This page contains all calculated cases for the Polynomials described in (0x67dbeaae) on the unit sphere \(\mathbb{S}^d\).
\(k=1\) Link to heading
We have
\[ P_1(t)=t. \]See (0x67dbefac) for a derivation.
\(k=2\) Link to heading
We have
\[ P_2(t)= t^{2} + (d-1)t. \]See (0x67dbf45f) for a derivation (which I should rewrite).
\(k=3\) Link to heading
We have
\[ P_3(t)= t^{3} + 3 (d-1) t^{2} + \left[2 (d-1)^{2} + 2 (d-1)\right] t. \]See (0x67dd1bc1) for a derivation (which I should rewrite).
\(k=4\) Link to heading
We have
\[ P_4(t) = t^{4} + 6 (d-1) t^{3} + \left[11 (d-1)^{2} + 12 (d-1)\right]t^{2} + \left[6 (d-1)^{3} + 14 (d-1)^{2} + 8 (d-1)\right]t. \]See (0x67dd6de8) for a derivation (which I should rewrite).
\(k=5\) Link to heading
We have
\[ P_5(t) = t^{5} + 10 (d-1) t^{4} + \left[35 (d-1)^{2} + 40 (d-1)\right]t^{3} + \left[50 (d-1)^{3} + 134 (d-1)^{2} + 96 (d-1)\right]t^{2} + \left[24 (d-1)^{4} + 100 (d-1)^{3} + 140 (d-1)^{2} + 64 (d-1)\right]t. \]This is calculated with a computer program.

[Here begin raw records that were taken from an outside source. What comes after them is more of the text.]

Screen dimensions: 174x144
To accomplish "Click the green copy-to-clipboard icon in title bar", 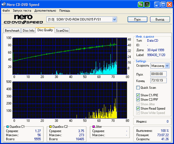I will [x=141, y=5].

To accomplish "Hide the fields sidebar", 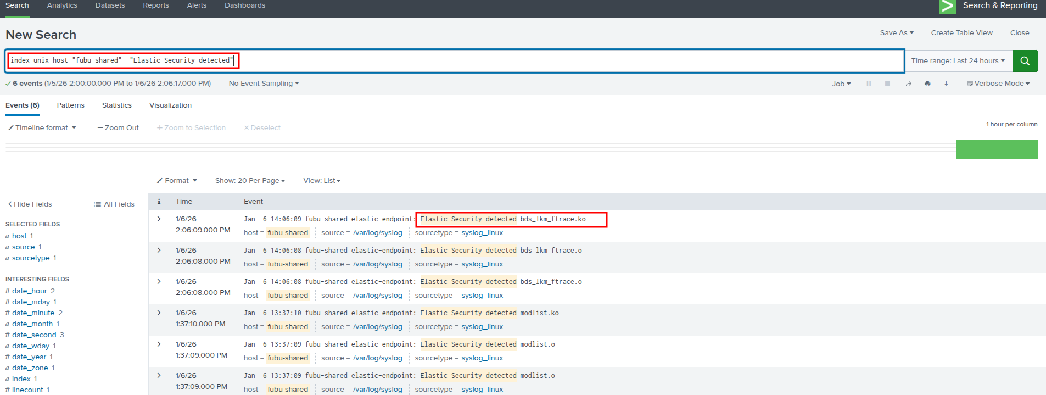I will [30, 204].
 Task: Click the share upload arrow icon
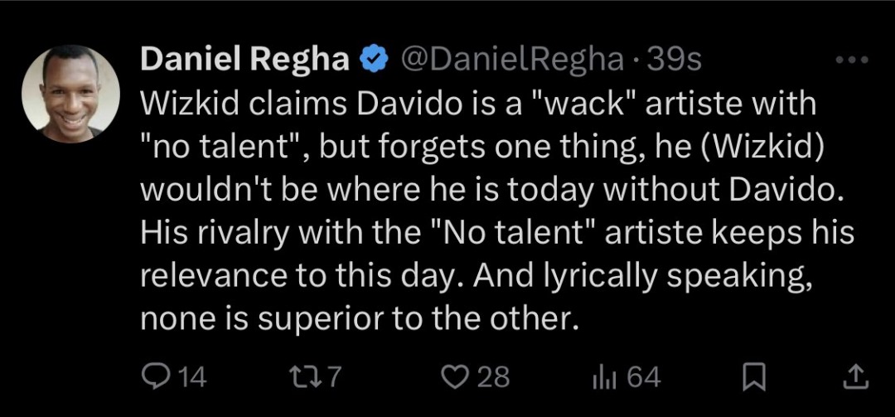pyautogui.click(x=856, y=379)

A different representation can be found in (0x67e68f92) .
\(k=6\) Link to heading
We have
\[ P_6(t) = t^{6} + 15 (d-1) t^{5} + \left[85 (d-1)^{2} + 100 (d-1)\right]t^{4} + \left[225 (d-1)^{3} + 654 (d-1)^{2} + 520 (d-1)\right]t^{3} + \left[274 (d-1)^{4} + 1310 (d-1)^{3} + 2192 (d-1)^{2} + 1264 (d-1)\right]t^{2} + \left[120 (d-1)^{5} + 780 (d-1)^{4} + 1924 (d-1)^{3} + 2096 (d-1)^{2} + 832 (d-1)\right]t. \]This is calculated with a computer program.
\(k=7\) Link to heading
We have
\[ P_7(t)=t^{7} + 21 (d-1)t^{6} + \left[175 (d-1)^{2} + 210 (d-1)\right]t^{5} + \left[735 (d-1)^{3} + 2254 (d-1)^{2} + 1904 (d-1)\right]t^{4} + \left[1624 (d-1)^{4} + 8484 (d-1)^{3} + 15764 (d-1)^{2} + 10224 (d-1)\right]t^{3} + \left[1764 (d-1)^{5} + 13040 (d-1)^{4} + 37540 (d-1)^{3} + 49136 (d-1)^{2} + 24384 (d-1)\right]t^{2} + \left[720 (d-1)^{6} + 6720 (d-1)^{5} + 25400 (d-1)^{4} + 47880 (d-1)^{3} + 44352 (d-1)^{2} + 15872 (d-1)\right]t. \]This is calculated with a computer program.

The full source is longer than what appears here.